Listing a little from the beer, I crawled around hunting one of the most primitive and unsightly creatures on earth. Nothing. I looked for the telltale glossy trail. No trail. Whether or not slugs have ears, I didn’t know, but I called to it anyway. Finally, unsteadily, I undressed and went to bed.

Somewhere in Ghost Dancing was a slug—horned, fat, gelatinous with primeval slime, and free to ooze its footless way anywhere while I slept: up walls, onto bunks, over eyelids, across lips. Of all nights for this to happen.

The biggest hindrance to learning is fear of showing one’s self a fool. But this was ridiculous. Never had I figured on this kind of humiliation.

3

F
OR
two days, two days of drizzle, I waited for the slug to make its move. In western Oregon it can rain a hundred and thirty inches a year, making weather so dismal that even a seadog like Sir Francis Drake complained about it four centuries ago when he sailed here on the
Golden Hind
in search of the Northwest Passage.

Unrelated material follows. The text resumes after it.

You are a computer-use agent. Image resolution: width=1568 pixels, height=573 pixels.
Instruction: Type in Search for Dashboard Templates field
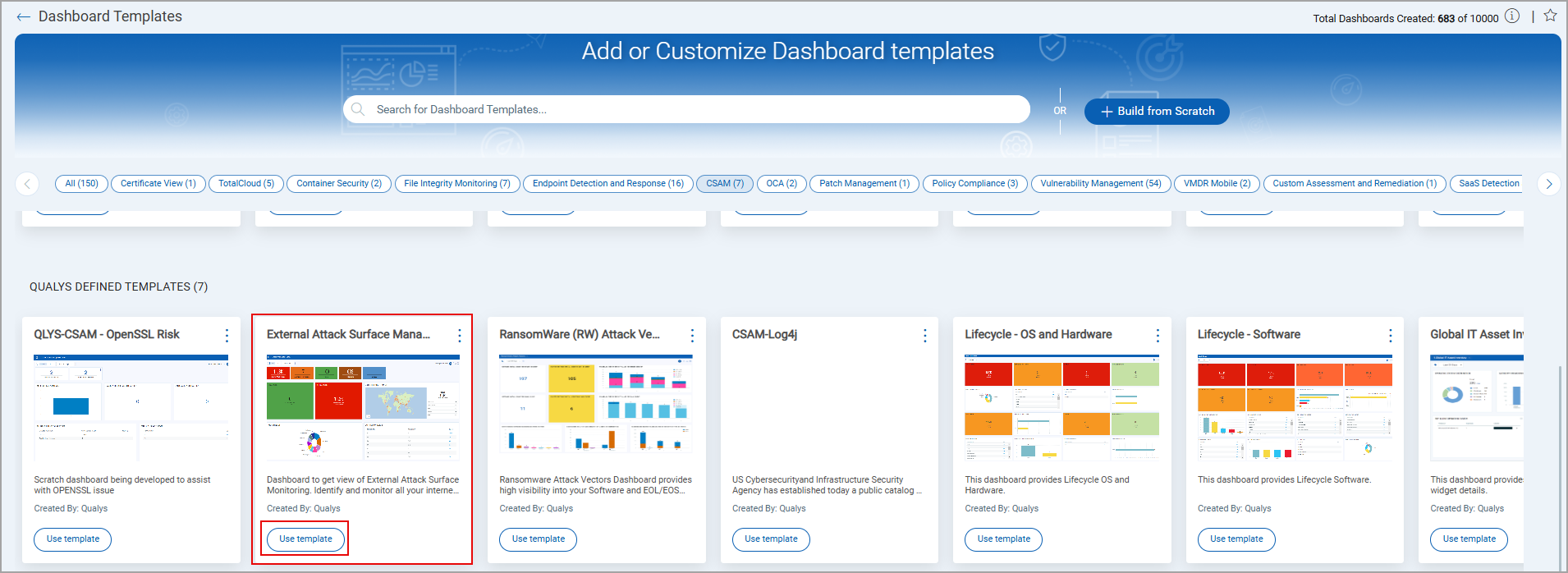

Those two days I wandered around Corvallis more dispirited than edified by the blue-road perception. I walked and walked. “Nothing,” Homer sings, “is harder on mortal man than wandering.” That’s why the words
travel
and
travail
have a common origin.

During those days, I was drawn to telephones, and on four occasions I dropped in coins and four times I put the receiver back. On the fifth I didn’t.

“Hello?” the Cherokee said.

“It’s me.”

A quiet. “Could I call you back?”

Well, boys, there you have it. Struggling to put it all out of mind, I went to the university library to find how Lookingglass, the town I hadn’t seen, got its name. One theory held that Lookingglass was a local Indian who so admired himself he always carried a small mirror. Well, boys…

Another etymology:
Corvallis,
a Latin combination meaning “in the heart of the valley.” For me, it was more a valley of the heart. No wonder Pascal believed man’s inability to stay quietly in his room is the cause of his unhappiness.

In darkness and rain I left the library. I began fighting the fear that I was about to lose heart utterly and head back. Oh, god, I could feel it coming. The old Navajos, praying for renewal of mental strength, chant, “In the ways of the past, may I walk,” but my chant went the other way around.